*** Begin section ***

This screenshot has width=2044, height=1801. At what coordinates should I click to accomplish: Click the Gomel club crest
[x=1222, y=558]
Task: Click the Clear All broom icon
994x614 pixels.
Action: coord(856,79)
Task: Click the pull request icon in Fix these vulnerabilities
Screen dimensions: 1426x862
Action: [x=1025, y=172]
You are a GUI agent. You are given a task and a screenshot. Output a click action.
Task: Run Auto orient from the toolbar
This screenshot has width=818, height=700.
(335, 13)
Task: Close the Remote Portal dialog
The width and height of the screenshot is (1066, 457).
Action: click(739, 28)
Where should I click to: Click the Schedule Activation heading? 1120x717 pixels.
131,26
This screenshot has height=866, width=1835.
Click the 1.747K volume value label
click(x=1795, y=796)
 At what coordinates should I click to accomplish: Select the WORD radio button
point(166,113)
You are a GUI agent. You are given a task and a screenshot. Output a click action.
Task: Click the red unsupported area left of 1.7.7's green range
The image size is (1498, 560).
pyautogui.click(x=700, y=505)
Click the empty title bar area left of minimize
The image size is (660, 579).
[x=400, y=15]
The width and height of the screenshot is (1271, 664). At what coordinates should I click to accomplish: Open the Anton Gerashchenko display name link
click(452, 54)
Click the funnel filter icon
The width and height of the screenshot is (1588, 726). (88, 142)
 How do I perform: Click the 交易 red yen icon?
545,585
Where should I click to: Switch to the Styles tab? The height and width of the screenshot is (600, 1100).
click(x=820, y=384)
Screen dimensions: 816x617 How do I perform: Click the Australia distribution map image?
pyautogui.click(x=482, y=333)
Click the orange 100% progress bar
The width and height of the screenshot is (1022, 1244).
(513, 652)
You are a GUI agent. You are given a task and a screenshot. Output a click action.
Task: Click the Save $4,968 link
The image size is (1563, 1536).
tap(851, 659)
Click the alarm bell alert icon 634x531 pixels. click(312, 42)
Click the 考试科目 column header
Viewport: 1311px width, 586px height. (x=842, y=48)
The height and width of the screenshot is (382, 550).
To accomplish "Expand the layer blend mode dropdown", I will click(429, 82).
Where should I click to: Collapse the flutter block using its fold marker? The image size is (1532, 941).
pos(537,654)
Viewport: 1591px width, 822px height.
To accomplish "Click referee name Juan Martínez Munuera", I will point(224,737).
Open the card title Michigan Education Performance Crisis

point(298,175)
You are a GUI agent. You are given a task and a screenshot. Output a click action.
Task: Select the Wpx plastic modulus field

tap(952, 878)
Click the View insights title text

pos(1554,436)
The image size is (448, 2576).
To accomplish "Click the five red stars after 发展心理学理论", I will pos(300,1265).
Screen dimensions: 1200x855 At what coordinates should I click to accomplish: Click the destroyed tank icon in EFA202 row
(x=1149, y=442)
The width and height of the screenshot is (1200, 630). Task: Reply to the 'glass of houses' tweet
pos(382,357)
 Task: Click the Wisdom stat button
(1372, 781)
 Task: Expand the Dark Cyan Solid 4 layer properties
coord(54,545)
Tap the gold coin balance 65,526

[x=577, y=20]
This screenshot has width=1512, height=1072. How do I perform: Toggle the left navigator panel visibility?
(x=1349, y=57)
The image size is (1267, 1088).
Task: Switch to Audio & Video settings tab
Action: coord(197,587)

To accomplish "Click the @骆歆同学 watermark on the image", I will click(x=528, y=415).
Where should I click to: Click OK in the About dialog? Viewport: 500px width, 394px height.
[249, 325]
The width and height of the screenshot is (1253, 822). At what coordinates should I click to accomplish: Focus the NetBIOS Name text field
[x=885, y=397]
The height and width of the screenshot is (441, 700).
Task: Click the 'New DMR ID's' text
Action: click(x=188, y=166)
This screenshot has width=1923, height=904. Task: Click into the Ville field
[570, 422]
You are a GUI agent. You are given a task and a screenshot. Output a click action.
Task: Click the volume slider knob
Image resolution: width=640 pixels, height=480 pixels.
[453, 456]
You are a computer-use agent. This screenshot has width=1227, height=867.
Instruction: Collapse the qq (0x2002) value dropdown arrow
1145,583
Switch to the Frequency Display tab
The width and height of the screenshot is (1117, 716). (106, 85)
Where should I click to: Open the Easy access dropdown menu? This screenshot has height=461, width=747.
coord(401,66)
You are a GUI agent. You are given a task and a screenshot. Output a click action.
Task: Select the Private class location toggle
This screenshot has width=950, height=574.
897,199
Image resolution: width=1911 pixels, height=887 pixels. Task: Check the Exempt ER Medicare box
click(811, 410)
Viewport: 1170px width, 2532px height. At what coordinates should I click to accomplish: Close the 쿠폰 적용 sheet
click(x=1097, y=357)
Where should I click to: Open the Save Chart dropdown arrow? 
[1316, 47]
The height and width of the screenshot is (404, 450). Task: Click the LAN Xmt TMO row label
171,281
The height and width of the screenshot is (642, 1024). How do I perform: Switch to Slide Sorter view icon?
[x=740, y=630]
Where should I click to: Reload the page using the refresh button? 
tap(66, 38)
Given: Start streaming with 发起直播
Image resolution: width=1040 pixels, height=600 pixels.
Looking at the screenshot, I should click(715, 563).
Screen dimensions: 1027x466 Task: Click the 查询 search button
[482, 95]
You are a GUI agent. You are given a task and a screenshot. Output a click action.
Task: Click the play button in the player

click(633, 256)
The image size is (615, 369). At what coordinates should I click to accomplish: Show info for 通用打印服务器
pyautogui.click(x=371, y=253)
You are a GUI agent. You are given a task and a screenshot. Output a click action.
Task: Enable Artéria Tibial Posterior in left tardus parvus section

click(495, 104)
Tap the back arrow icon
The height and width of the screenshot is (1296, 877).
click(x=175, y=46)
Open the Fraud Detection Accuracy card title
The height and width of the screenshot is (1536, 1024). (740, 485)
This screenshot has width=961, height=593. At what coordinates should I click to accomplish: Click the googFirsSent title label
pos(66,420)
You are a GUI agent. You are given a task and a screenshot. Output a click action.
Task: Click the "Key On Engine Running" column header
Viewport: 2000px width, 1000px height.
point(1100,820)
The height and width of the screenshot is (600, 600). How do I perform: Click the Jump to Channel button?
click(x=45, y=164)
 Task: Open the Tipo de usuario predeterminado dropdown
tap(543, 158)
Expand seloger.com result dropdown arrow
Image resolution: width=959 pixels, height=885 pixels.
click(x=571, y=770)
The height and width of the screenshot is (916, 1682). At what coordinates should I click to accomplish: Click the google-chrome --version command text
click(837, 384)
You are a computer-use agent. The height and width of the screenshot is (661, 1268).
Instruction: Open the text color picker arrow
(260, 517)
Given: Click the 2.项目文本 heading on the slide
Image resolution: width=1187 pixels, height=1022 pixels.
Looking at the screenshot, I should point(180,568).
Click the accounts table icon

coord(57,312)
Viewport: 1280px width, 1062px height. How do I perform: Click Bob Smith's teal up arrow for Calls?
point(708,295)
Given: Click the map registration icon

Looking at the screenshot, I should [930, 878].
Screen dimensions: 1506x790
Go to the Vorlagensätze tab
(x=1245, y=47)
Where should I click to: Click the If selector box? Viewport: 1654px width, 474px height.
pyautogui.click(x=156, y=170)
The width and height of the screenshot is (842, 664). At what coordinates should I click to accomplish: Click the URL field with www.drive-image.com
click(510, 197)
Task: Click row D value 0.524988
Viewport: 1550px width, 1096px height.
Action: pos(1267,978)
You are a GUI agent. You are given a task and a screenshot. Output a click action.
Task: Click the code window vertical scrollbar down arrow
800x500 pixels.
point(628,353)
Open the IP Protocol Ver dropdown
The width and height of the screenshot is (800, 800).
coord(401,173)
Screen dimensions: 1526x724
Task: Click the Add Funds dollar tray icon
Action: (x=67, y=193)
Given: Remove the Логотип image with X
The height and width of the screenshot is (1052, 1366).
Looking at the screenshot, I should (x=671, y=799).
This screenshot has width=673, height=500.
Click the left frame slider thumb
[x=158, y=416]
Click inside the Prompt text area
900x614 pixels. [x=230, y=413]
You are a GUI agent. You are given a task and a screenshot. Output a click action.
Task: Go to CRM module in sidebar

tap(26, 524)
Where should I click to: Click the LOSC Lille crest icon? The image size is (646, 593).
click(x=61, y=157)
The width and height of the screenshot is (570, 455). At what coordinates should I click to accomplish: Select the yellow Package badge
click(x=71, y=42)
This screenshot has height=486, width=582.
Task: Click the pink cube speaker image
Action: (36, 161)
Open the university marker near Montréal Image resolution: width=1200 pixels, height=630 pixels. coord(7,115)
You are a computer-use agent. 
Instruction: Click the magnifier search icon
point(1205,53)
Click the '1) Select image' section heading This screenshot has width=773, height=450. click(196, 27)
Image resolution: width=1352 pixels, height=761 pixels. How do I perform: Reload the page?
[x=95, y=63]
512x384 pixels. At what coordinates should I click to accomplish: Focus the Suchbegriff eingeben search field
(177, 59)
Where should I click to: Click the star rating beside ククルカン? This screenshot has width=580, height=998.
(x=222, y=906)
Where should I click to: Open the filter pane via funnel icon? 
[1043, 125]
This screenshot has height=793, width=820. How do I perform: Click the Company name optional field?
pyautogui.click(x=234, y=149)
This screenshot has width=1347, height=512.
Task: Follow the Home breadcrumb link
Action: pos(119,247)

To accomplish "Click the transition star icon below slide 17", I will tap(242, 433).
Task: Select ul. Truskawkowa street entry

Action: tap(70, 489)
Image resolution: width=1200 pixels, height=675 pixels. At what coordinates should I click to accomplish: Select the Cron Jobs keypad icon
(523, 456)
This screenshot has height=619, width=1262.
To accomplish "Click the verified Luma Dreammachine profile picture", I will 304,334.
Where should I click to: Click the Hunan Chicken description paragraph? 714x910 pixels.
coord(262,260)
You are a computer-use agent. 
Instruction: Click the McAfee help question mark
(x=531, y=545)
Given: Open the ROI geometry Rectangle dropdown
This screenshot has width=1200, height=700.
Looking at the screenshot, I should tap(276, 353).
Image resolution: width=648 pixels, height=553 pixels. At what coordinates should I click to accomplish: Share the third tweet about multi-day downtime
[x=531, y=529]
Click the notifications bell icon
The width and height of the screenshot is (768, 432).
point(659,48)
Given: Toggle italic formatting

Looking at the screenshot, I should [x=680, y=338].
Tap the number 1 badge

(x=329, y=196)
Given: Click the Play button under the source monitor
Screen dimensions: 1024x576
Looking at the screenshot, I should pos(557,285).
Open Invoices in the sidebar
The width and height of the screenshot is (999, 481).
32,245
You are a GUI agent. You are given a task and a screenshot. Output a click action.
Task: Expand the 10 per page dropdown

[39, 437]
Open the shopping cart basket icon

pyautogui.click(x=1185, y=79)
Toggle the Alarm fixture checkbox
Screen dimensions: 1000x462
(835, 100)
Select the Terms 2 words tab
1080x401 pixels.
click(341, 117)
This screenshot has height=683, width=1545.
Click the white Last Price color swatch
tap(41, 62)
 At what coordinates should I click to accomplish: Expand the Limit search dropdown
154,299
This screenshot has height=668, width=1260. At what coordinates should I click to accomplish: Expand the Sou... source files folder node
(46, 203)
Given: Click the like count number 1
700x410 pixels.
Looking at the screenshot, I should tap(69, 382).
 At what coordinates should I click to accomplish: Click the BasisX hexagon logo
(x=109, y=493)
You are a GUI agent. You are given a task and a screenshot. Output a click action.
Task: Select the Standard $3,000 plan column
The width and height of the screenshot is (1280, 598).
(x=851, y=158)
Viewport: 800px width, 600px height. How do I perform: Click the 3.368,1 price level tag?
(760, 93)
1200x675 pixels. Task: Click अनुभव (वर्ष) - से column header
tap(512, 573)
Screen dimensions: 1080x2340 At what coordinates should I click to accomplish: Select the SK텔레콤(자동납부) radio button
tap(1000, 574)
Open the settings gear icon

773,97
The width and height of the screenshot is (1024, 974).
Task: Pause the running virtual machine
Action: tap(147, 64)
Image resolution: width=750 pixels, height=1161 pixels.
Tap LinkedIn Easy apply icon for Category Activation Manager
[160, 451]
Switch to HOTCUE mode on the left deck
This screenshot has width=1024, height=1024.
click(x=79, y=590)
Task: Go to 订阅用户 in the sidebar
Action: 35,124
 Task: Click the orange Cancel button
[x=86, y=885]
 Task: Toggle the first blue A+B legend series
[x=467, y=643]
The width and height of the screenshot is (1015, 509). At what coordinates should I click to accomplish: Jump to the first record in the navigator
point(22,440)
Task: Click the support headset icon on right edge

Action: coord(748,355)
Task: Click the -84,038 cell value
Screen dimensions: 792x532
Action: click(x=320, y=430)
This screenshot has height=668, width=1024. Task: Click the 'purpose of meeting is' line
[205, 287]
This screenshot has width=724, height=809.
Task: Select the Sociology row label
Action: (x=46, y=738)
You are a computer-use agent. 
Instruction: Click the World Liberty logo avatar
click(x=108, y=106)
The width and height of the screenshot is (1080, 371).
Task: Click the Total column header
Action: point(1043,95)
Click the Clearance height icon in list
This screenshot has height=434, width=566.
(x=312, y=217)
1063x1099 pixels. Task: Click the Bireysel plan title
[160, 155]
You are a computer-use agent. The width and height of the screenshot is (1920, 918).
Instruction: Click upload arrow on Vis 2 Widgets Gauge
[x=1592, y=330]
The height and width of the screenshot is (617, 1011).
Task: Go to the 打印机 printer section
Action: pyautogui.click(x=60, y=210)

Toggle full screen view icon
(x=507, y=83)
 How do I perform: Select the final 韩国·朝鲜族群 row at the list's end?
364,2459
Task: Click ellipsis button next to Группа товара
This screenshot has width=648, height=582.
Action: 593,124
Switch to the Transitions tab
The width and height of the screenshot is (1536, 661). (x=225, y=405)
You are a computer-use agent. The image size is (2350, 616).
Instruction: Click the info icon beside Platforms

*** End section ***

The reply should consist solely of the lines above from the one that has "This screenshot has width=818, height=700." through the one that has "Click the alarm", reproduced exactly.

[EXERCISE RESULT]
This screenshot has width=818, height=700.
(335, 13)
Task: Close the Remote Portal dialog
The width and height of the screenshot is (1066, 457).
Action: click(739, 28)
Where should I click to: Click the Schedule Activation heading? 1120x717 pixels.
131,26
This screenshot has height=866, width=1835.
Click the 1.747K volume value label
click(x=1795, y=796)
 At what coordinates should I click to accomplish: Select the WORD radio button
point(166,113)
You are a GUI agent. You are given a task and a screenshot. Output a click action.
Task: Click the red unsupported area left of 1.7.7's green range
The image size is (1498, 560).
pyautogui.click(x=700, y=505)
Click the empty title bar area left of minimize
The image size is (660, 579).
[x=400, y=15]
The width and height of the screenshot is (1271, 664). At what coordinates should I click to accomplish: Open the Anton Gerashchenko display name link
click(452, 54)
Click the funnel filter icon
The width and height of the screenshot is (1588, 726). (88, 142)
 How do I perform: Click the 交易 red yen icon?
545,585
Where should I click to: Switch to the Styles tab? The height and width of the screenshot is (600, 1100).
click(x=820, y=384)
Screen dimensions: 816x617 How do I perform: Click the Australia distribution map image?
pyautogui.click(x=482, y=333)
Click the orange 100% progress bar
The width and height of the screenshot is (1022, 1244).
(513, 652)
You are a GUI agent. You are given a task and a screenshot. Output a click action.
Task: Click the Save $4,968 link
The image size is (1563, 1536).
tap(851, 659)
Click the alarm bell alert icon 634x531 pixels. click(312, 42)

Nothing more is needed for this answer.